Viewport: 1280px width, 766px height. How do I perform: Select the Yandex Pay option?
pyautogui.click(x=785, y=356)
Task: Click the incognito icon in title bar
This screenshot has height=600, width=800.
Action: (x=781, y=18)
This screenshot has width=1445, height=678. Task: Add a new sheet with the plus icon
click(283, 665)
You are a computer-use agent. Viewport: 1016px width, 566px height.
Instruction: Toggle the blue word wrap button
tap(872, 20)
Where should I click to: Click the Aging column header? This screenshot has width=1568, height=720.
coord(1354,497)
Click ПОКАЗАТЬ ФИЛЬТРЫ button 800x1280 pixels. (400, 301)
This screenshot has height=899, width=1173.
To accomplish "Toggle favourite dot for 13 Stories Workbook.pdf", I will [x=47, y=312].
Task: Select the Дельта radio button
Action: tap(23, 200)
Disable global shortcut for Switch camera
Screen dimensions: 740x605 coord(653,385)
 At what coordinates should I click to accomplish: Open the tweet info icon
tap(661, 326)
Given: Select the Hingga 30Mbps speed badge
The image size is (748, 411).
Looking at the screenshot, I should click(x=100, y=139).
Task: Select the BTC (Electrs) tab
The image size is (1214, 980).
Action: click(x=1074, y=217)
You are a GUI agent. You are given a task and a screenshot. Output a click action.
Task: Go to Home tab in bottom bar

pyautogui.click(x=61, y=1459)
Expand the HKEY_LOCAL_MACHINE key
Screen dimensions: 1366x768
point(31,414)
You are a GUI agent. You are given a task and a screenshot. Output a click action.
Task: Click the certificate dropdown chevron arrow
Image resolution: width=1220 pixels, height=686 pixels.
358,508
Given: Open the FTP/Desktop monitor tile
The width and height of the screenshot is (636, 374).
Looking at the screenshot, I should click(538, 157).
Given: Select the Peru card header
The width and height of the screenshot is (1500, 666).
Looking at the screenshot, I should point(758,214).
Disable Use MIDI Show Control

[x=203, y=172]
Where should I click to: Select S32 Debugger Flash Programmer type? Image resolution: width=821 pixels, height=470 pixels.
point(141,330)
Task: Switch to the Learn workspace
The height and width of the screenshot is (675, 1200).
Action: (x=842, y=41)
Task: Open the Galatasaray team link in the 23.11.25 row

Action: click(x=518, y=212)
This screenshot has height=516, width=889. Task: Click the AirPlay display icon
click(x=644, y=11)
○ ○ ○ ○ ○
→ **WHAT IS EXPECTED**
Having read the entries, output all of them verbatim.

→ **PROBLEM SOLUTION**
Viewport: 1280px width, 766px height. How do I perform: Select the Yandex Pay option?
pyautogui.click(x=785, y=356)
Task: Click the incognito icon in title bar
This screenshot has height=600, width=800.
Action: (x=781, y=18)
This screenshot has width=1445, height=678. Task: Add a new sheet with the plus icon
click(283, 665)
You are a computer-use agent. Viewport: 1016px width, 566px height.
Instruction: Toggle the blue word wrap button
tap(872, 20)
Where should I click to: Click the Aging column header? This screenshot has width=1568, height=720.
coord(1354,497)
Click ПОКАЗАТЬ ФИЛЬТРЫ button 800x1280 pixels. (400, 301)
This screenshot has height=899, width=1173.
To accomplish "Toggle favourite dot for 13 Stories Workbook.pdf", I will [x=47, y=312].
Task: Select the Дельта radio button
Action: tap(23, 200)
Disable global shortcut for Switch camera
Screen dimensions: 740x605 coord(653,385)
 At what coordinates should I click to accomplish: Open the tweet info icon
tap(661, 326)
Given: Select the Hingga 30Mbps speed badge
The image size is (748, 411).
Looking at the screenshot, I should click(x=100, y=139).
Task: Select the BTC (Electrs) tab
The image size is (1214, 980).
Action: click(x=1074, y=217)
You are a GUI agent. You are given a task and a screenshot. Output a click action.
Task: Go to Home tab in bottom bar

pyautogui.click(x=61, y=1459)
Expand the HKEY_LOCAL_MACHINE key
Screen dimensions: 1366x768
point(31,414)
You are a GUI agent. You are given a task and a screenshot. Output a click action.
Task: Click the certificate dropdown chevron arrow
Image resolution: width=1220 pixels, height=686 pixels.
358,508
Given: Open the FTP/Desktop monitor tile
The width and height of the screenshot is (636, 374).
Looking at the screenshot, I should click(538, 157).
Given: Select the Peru card header
The width and height of the screenshot is (1500, 666).
Looking at the screenshot, I should point(758,214).
Disable Use MIDI Show Control

[x=203, y=172]
Where should I click to: Select S32 Debugger Flash Programmer type? Image resolution: width=821 pixels, height=470 pixels.
point(141,330)
Task: Switch to the Learn workspace
The height and width of the screenshot is (675, 1200).
Action: (x=842, y=41)
Task: Open the Galatasaray team link in the 23.11.25 row

Action: click(x=518, y=212)
This screenshot has height=516, width=889. Task: Click the AirPlay display icon
click(x=644, y=11)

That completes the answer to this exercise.